Stored data:

----

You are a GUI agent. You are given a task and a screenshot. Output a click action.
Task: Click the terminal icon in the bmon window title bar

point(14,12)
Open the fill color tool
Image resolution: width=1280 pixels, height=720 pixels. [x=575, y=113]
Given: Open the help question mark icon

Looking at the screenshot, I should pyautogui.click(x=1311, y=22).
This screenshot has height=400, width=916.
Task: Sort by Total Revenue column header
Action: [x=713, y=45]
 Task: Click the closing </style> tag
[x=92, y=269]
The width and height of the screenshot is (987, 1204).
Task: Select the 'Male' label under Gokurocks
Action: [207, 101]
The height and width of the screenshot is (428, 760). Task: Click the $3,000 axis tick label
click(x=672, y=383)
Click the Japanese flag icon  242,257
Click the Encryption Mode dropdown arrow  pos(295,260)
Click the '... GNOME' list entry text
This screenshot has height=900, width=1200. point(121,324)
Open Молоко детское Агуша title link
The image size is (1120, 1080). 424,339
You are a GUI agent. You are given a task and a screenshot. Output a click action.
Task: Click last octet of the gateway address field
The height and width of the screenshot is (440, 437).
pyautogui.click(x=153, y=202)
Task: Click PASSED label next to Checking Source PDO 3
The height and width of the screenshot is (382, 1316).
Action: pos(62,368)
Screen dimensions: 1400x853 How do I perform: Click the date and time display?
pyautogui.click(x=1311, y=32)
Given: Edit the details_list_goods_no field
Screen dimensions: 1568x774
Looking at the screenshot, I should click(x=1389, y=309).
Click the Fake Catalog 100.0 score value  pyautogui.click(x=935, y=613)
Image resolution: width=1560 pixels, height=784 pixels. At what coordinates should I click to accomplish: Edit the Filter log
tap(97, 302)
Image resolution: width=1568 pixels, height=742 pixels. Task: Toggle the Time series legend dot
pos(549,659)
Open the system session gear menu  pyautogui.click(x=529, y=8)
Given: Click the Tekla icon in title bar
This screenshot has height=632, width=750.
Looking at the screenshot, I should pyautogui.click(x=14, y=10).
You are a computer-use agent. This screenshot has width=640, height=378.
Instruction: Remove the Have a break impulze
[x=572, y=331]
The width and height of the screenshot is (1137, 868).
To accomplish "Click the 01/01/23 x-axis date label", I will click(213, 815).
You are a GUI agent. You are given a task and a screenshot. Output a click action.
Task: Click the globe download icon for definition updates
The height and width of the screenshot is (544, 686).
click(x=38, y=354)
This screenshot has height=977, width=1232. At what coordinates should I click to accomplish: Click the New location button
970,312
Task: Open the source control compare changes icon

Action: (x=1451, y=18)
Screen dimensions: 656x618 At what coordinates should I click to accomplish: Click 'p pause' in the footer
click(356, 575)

----

→ DESCRIPTION OF THE TASK:
Reproduce verbatim only the lines from the one holding "Image resolution: width=1568" through the end of the records.

→ REPLY:
Image resolution: width=1568 pixels, height=742 pixels. Task: Toggle the Time series legend dot
pos(549,659)
Open the system session gear menu  pyautogui.click(x=529, y=8)
Given: Click the Tekla icon in title bar
This screenshot has height=632, width=750.
Looking at the screenshot, I should pyautogui.click(x=14, y=10).
You are a computer-use agent. This screenshot has width=640, height=378.
Instruction: Remove the Have a break impulze
[x=572, y=331]
The width and height of the screenshot is (1137, 868).
To accomplish "Click the 01/01/23 x-axis date label", I will click(213, 815).
You are a GUI agent. You are given a task and a screenshot. Output a click action.
Task: Click the globe download icon for definition updates
The height and width of the screenshot is (544, 686).
click(x=38, y=354)
This screenshot has height=977, width=1232. At what coordinates should I click to accomplish: Click the New location button
970,312
Task: Open the source control compare changes icon

Action: (x=1451, y=18)
Screen dimensions: 656x618 At what coordinates should I click to accomplish: Click 'p pause' in the footer
click(356, 575)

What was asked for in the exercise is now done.